That is one slick looking bag. I like the concept of this med bag. As you said, you can swing it behind your back, keep it on the side, or move it in front while in use.

While I am not TCCC, having handled the issued Dropleg pouches quite a bit, I feel that if I had to wear one, I would likely have the same issues as you Phil. 

Does your Murse interfere with the rig (I believe its the MAV?) that you're running? When slung, do you have the bag riding on the side of your rig or below the rig on your hip? 

I'll have to get the TCCC guys in my pl. take a look at your review.

Derek: Just to confirm: Being that this item is special order, should anyone else be interested in this pattern of bag, when speaking with ICE, the proper nomenclature for this bag to be referred to as is the "TCCC Shoulder Bag"?


----------



## PhilB (19 Feb 2008)

St Michaels -  It does have a waist belt, you can see the tri glide buckle on the side where it attaches in one of the pics. I didnt mention it in the review because I found that I never used it. Like I said my rig holds it in place quite well, and the waist belt just slowed me down when I was slinging if forward. 

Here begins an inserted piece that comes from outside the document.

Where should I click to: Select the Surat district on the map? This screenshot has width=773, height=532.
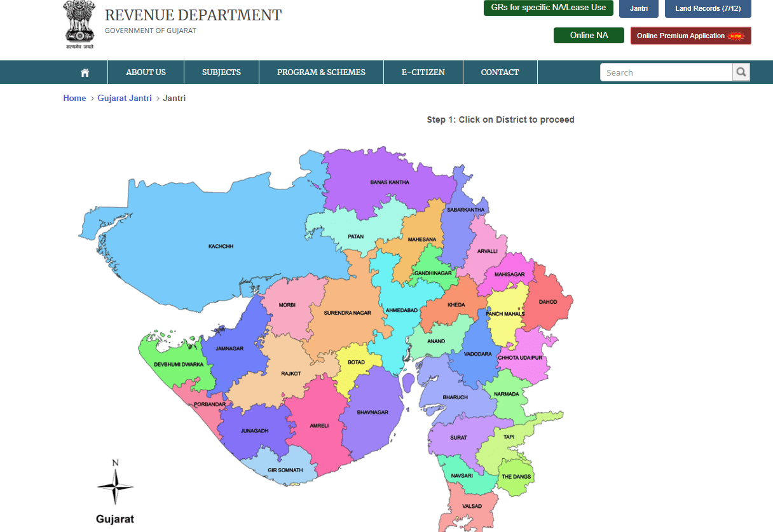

Eric - I use something called the SOE MWR rig, somewhat similar to a 1 piece MAV. Basically I have this bag right behind me. It sits in between the two outer most pouches of the rig in the small of my back. The bag does not interfere at all, in fact I dont really notice that it is there, even when running.


----------



## medaid (19 Feb 2008)

Eric,

   Just ask about the TCCC Murse ;D when you speak with Hobey the owner, or if you're talking to me, just say the Phil bag 


Cheers,

Derek.


----------



## medaid (19 Feb 2008)

St. Micheals Medical Team said:
			
		

> Put a waist belt on it as well as the shoulder sling, and you might have something there.
> 
> 
> p.s.-nice purse.



Mate, you're just jealous because you know you want one


----------



## Big Red (19 Feb 2008)

Just a point about field dressings, they are convenient but I wouldnt carry too many of them. Curlex and ace wraps take up less space and are more versatile than a field dressing.

Good looking bag though, seems to fit the role.


----------



## Eric_911 (19 Feb 2008)

ooo! Follow-up question... (mostly directed at Derek again). 

Them zippers look like they're sewn on upside-down (or inside-out). I normally see that with "water-resistant" zipper, but the zipper on this pouch is not water resistant. Any specific reason this was done, or was it just for a smoother look (or maybe to keep dirt out of the coil?)


----------



## medaid (19 Feb 2008)

Eric_911 said:
			
		

> ooo! Follow-up question... (mostly directed at Derek again).
> 
> Them zippers look like they're sewn on upside-down (or inside-out). I normally see that with "water-resistant" zipper, but the zipper on this pouch is not water resistant. Any specific reason this was done, or was it just for a smoother look (or maybe to keep dirt out of the coil?)



Because we're HSLD  Naw, it's done this way because it looks good, and it does preserve the coil that much more. The boss came up with it for all our equipment after working at some other places. He thinks it's a good idea, and so do I


----------



## Eric_911 (19 Feb 2008)

Well the functionality of the zipper would not be affected by installing it upside down, so why not? Aesthetically, it does looks better. (you could also argue that helps reduce glint from the sun  ;D )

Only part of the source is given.